States must do a better job identifying and removing from roadways drivers with medical conditions like epilepsy and dementia that make them dangerous to other motorists, federal safety officials said Tuesday.
The National Transportation Safety Board recommended that states adopt laws to guarantee legal immunity for doctors, family members and others who report dangerous drivers to state motor vehicle officials. Twenty states and the District of Columbia have no such laws.
Six states — Nevada, California, Delaware, New Jersey, Oregon and Pennsylvania — require doctors to report drivers with high-risk conditions.

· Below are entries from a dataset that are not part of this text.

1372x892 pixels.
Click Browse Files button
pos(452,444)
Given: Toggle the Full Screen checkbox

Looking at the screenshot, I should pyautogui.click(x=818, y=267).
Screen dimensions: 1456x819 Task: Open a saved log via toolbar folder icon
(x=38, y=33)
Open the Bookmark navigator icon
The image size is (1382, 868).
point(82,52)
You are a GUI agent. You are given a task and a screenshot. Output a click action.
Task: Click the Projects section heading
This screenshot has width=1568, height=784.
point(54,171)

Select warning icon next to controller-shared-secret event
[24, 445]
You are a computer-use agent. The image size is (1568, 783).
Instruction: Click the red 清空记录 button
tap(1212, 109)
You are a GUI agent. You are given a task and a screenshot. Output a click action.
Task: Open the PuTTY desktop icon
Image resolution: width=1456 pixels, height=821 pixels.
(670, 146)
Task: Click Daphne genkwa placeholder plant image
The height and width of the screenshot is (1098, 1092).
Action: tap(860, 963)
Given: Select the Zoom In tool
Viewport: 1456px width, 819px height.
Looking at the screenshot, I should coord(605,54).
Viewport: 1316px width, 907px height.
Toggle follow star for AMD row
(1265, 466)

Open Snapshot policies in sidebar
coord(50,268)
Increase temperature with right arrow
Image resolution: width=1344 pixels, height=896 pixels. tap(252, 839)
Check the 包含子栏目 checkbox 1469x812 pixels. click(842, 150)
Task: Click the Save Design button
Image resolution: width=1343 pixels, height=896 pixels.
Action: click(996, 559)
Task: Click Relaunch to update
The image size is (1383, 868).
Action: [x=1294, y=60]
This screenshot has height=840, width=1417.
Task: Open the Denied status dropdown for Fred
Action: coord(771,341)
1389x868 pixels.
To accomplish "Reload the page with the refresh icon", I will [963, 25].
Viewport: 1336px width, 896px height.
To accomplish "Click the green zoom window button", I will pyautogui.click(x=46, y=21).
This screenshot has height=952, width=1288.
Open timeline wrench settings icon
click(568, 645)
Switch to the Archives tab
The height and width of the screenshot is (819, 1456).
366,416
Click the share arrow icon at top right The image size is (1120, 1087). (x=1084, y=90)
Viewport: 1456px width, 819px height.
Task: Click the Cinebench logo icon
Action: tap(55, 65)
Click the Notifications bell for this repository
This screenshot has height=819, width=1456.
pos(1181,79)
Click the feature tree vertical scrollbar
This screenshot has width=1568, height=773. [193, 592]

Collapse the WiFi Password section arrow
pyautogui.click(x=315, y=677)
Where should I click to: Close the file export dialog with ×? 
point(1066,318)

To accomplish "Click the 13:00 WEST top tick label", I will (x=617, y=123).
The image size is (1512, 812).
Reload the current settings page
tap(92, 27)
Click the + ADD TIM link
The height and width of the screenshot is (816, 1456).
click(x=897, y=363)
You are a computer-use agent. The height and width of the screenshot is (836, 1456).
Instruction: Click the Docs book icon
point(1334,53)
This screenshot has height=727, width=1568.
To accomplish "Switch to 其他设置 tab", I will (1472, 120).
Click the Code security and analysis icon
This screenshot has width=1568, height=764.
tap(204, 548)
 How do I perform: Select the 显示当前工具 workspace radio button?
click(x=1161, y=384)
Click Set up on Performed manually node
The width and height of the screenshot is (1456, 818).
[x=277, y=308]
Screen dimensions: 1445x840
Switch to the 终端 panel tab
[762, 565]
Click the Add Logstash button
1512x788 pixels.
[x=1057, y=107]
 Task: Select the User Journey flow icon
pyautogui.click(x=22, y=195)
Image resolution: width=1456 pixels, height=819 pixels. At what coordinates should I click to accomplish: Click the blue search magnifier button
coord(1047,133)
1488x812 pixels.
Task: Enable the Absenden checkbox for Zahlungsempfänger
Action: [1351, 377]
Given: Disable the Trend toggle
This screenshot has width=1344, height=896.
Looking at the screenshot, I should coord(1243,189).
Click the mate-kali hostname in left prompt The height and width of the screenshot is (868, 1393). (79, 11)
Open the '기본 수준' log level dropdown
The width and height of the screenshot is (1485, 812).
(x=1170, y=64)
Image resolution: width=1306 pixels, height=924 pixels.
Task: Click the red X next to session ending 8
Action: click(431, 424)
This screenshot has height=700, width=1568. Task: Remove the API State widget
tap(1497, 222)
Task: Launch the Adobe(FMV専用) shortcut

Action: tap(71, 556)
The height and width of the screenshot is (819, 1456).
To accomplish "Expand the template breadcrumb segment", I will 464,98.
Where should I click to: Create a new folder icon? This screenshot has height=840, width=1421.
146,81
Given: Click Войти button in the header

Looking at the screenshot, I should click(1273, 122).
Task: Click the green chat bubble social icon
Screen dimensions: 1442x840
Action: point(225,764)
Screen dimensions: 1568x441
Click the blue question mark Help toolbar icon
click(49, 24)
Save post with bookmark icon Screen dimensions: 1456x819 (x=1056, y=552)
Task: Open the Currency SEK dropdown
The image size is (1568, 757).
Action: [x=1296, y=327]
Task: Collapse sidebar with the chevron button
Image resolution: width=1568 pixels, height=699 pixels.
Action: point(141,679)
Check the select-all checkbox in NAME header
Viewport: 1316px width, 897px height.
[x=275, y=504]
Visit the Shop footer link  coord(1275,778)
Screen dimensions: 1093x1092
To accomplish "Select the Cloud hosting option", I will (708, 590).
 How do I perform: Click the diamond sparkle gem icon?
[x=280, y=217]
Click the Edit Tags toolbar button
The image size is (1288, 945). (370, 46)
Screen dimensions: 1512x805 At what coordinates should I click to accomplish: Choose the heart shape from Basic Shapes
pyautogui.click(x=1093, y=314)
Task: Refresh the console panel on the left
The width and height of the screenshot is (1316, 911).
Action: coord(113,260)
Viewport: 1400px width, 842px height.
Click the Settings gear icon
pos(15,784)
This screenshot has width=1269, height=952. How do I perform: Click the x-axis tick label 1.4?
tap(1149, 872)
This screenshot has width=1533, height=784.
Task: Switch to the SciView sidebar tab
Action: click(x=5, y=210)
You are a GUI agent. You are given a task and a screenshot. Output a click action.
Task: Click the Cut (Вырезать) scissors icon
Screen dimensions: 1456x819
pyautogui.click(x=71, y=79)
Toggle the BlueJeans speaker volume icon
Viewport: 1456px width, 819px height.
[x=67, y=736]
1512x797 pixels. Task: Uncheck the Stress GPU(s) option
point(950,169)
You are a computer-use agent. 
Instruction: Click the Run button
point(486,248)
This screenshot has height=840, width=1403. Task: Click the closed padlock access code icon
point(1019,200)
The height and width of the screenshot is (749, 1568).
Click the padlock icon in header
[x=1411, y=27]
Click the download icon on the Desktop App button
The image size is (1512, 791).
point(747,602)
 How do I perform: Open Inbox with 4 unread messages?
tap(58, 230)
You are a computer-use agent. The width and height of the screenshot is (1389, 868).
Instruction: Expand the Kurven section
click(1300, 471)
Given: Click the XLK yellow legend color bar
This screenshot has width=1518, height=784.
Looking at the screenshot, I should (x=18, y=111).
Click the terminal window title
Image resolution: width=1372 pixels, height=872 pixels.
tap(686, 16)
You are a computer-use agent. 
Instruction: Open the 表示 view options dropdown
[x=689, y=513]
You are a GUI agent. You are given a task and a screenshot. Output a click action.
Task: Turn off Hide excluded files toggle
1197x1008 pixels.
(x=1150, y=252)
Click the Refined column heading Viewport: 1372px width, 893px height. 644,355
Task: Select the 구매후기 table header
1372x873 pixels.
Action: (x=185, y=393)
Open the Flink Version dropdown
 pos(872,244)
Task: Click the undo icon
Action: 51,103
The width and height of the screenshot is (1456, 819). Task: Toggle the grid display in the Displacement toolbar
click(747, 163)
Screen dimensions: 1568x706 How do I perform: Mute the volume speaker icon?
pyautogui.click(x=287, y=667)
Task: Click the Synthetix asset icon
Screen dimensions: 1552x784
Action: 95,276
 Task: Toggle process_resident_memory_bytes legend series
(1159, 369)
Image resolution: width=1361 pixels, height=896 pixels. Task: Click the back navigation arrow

Board members said police need to be trained to spot drivers with medical problems and doctors should be taught to talk to patients about whether they should be driving. The board also said federal agencies need to coordinate transportation possibilities for people who can no longer drive.
The government has no data on crashes caused by medical conditions, so the extent of the problem is unknown. The NTSB studied six crashes, including five caused by epileptics having seizures and one by a diabetic who had a blackout, before issuing Tuesday’s recommendations. The crashes, in Maryland, Pennsylvania and Florida, killed eight people and injured 24.
NTSB Chairwoman Ellen Engleman Conners said the board must be cautious about acting without data to show what kinds of drivers pose the greatest risk.
“We don’t want to say people with diabetes shouldn’t drive,” she said.
Conners said as many as one in four drivers could have a condition that may cause a crash if authorities included arthritis, sleep disorders, high blood pressure, Alzheimer’s disease, alcoholism and cataracts. She also wondered whether those conditions are more dangerous than severe allergies or distractions like cell phones.
“You’re talking about a huge federal action that’s potentially going to reach ... into every patient’s life,” Conners said. “The concern I have is the potential for overreaching.”
Dr. Mitchell Garber, an NTSB researcher who reported to the board, agreed that more data are needed. He said states also need federal direction and more communication with each other about practices that work. States are floundering because they don’t know which medical conditions are dangerous, which crashes were caused by medical conditions and when it is appropriate to revoke licenses.
Board member Debbie Hersman said her husband had an epileptic seizure while driving in New York. She said New York revoked his driving privileges without consulting authorities in Virginia, where he was licensed. In Virginia, he is allowed to renew his license only with a doctor’s permission.
“We have a patchwork system that doesn’t make any sense,” Hersman said.
The NTSB has no enforcement power and can only recommend changes.